■ **DOCUMENT EXCERPT**:
┄┄┄┄┄┄

Thousands of country editors expressed thousands of independent
opinions. Somewhere or other almost
anybody could get almost anything printed.
Today the press is still legally free; but most of the little papers
have disappeared. The cost of wood-pulp,
of modern printing machinery and of syndicated news is too high for the Little
Man. In the totalitarian East there is
political censorship, and the media of mass communication are controlled by the
State. In the democratic West there is
economic censorship and the media of mass communication are controlled by
members of the Power Elite. Censorship
by rising costs and concentration of communication-power in the hands of a few
big concerns is less objectionable than State ownership and government
propaganda; but certainly it is not something of which a Jeffersonian
democrat could possibly approve.
In regard to propaganda, the early
advocates of universal literacy and a free press envisaged only two
possibilities: the propaganda might be true, or it might be false. They did not foresee what in fact has happened,
above all in our Western capitalist democracies - the development of a vast
mass communications industry, concerned in the main neither with the true nor
the false, but with the unreal, the more or less totally irrelevant. In a word, they failed to take into account
man's almost infinite appetite for distractions.

┄┄┄┄┄┄

■ **Lines of data**:

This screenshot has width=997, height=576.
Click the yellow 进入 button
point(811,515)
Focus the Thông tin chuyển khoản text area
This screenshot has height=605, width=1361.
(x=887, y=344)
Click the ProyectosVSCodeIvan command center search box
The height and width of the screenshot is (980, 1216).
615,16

┄┄┄┄┄┄

■ **PARTS OF THE EXERCISE**:
- a) Answer these questions about the passage on the press and propaganda:
(i) Which three costs are too high for the Little Man?
(ii) Who controls the media of mass communication in the democratic West?
(iii) What two possibilities about propaganda did the early advocates of universal literacy and a free press envision?
- b) Write out the passage on the press and propaganda word for word, from "In regard to" up to and including "appetite for distractions.".

■ **CORRECT ANSWERS**:
- a)
(i) The cost of wood-pulp, of modern printing machinery and of syndicated news.
(ii) Members of the Power Elite.
(iii) The propaganda might be true, or it might be false.

- b)
In regard to propaganda, the early
advocates of universal literacy and a free press envisaged only two
possibilities: the propaganda might be true, or it might be false. They did not foresee what in fact has happened,
above all in our Western capitalist democracies - the development of a vast
mass communications industry, concerned in the main neither with the true nor
the false, but with the unreal, the more or less totally irrelevant. In a word, they failed to take into account
man's almost infinite appetite for distractions.